There is a good presentation on here that details pros/cons w/ current db schema migration tools
Running through the presentation provides a quick overview of why multi-env schema management is hard.

After reading documentation for all these tools, downloading some of them and even configuring them and trying them out, I had a much better idea of what I wanted.  Now I could draft requirements:

  1. Postgres support (don’t need to support other DBs)
  2. Must support running .sql files (don’t want to model the DB structure in another ORM tool)
  3. Integrate with SVN and store DDL in the repository
  4. Perform all schema updates in a single command (a la rails migrations)
  5. Low overhead
  6. Simple

The (2) top contenders were Rails Migrations and the C5 tool.
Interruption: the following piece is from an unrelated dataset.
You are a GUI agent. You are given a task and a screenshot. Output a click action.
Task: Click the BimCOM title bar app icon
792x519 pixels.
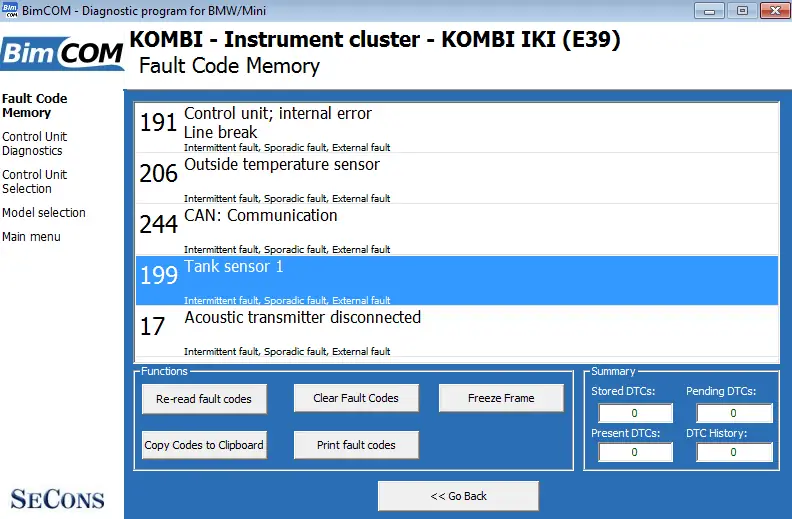(x=10, y=10)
We liked the C5 tool since we had a few of the authors in to write some Java for us and they did good work.  Unfortunately the tool requires Java, Maven, Maven plugins, etc and since I am not too familiar with that environment the learning curve was too steep.  The developers sure did like it though.

As far as I could tell, Rails Migrations came along with a certain mindset about the database.  Rails Migrations seemed to be tightly integrated with and encourage the use of ActiveRecord as an ORM tool.  A “pure” Rails migration does not use SQL but rather the ActiveRecord models instead.  There were numerous patches available for running SQL statements or .sql files but they didn’t seem to be mainstream.  I got the feeling that using Rails Migrations in this way would be some kind of perversion and that ultimately I would find the process painful.  This was a bummer since I was hoping to do some more ruby now that I have been hacking on puppet for a while.

So… I decided to write my own tool.  What did I pick.  bash.  Yes.  It’s the environment I know the best and while I written code in many different languages over the years it has inevitably been my bash scripting that has survived for years in production environments.  It’s portable, it’s the lowest common denominator, and I’m lazy.  I certainly know that bash is not ideal.  It’s slow.  OO is nearly impossible.  Arrays (and non-trivial data structures) are difficult.  The syntax is obscure.  Etc…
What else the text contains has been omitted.